— WHAT YOU ARE ASKED TO DO —
Without the pictures, restate all of the data below word for word.

□ □ □

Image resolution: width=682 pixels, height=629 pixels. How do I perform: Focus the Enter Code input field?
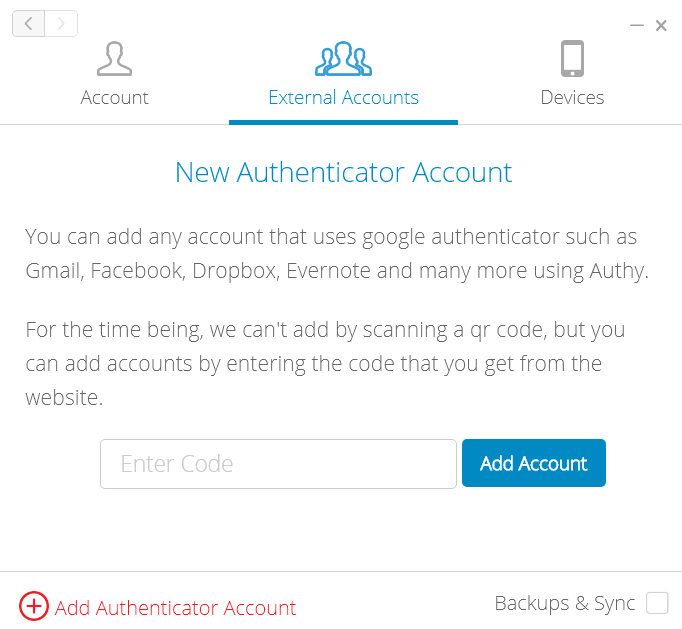[278, 464]
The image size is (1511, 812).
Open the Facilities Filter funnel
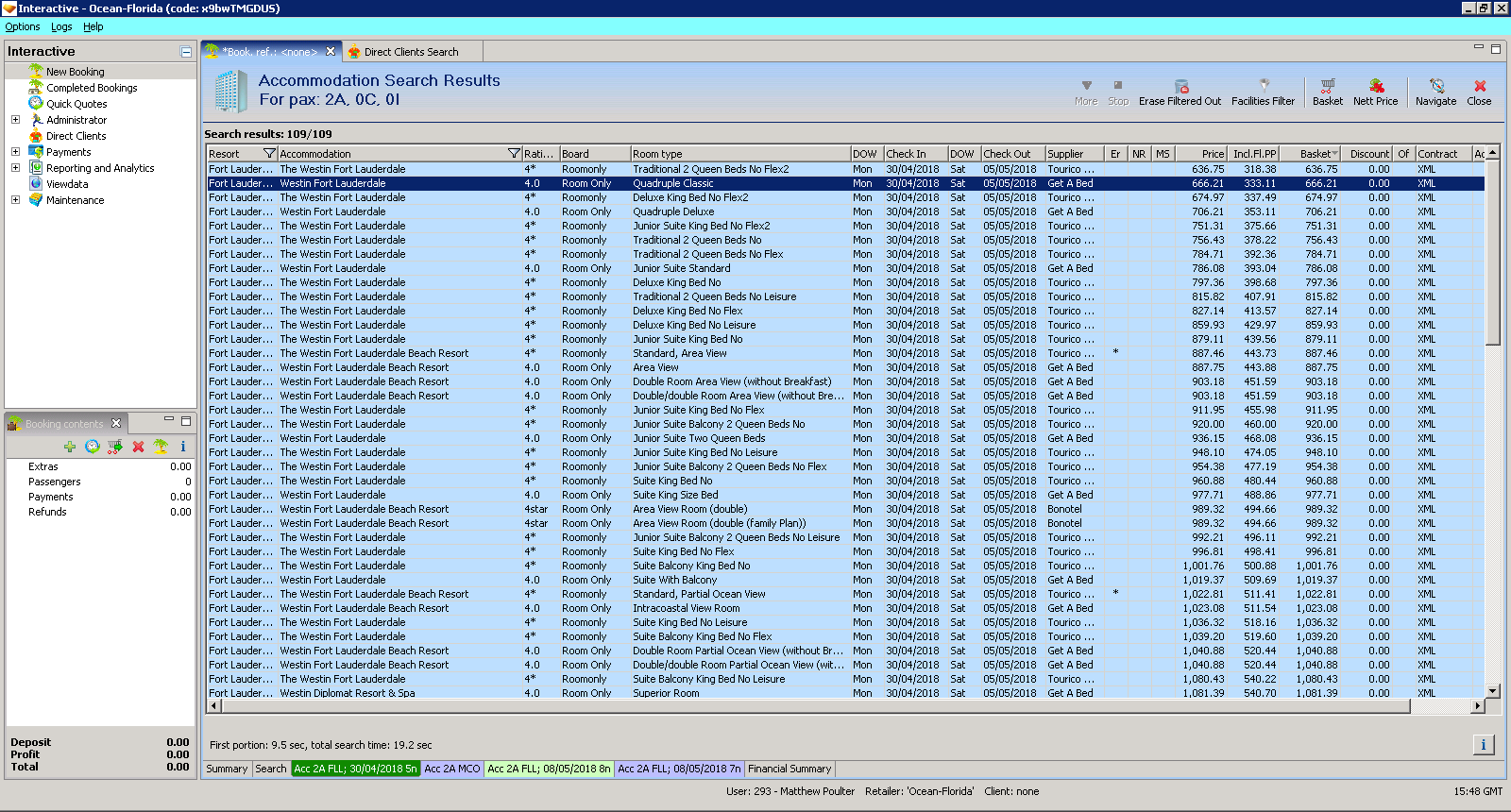click(1264, 86)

□ □ □

— ANSWER SPACE —
Image resolution: width=682 pixels, height=629 pixels. How do I perform: Focus the Enter Code input field?
[278, 464]
The image size is (1511, 812).
Open the Facilities Filter funnel
click(1264, 86)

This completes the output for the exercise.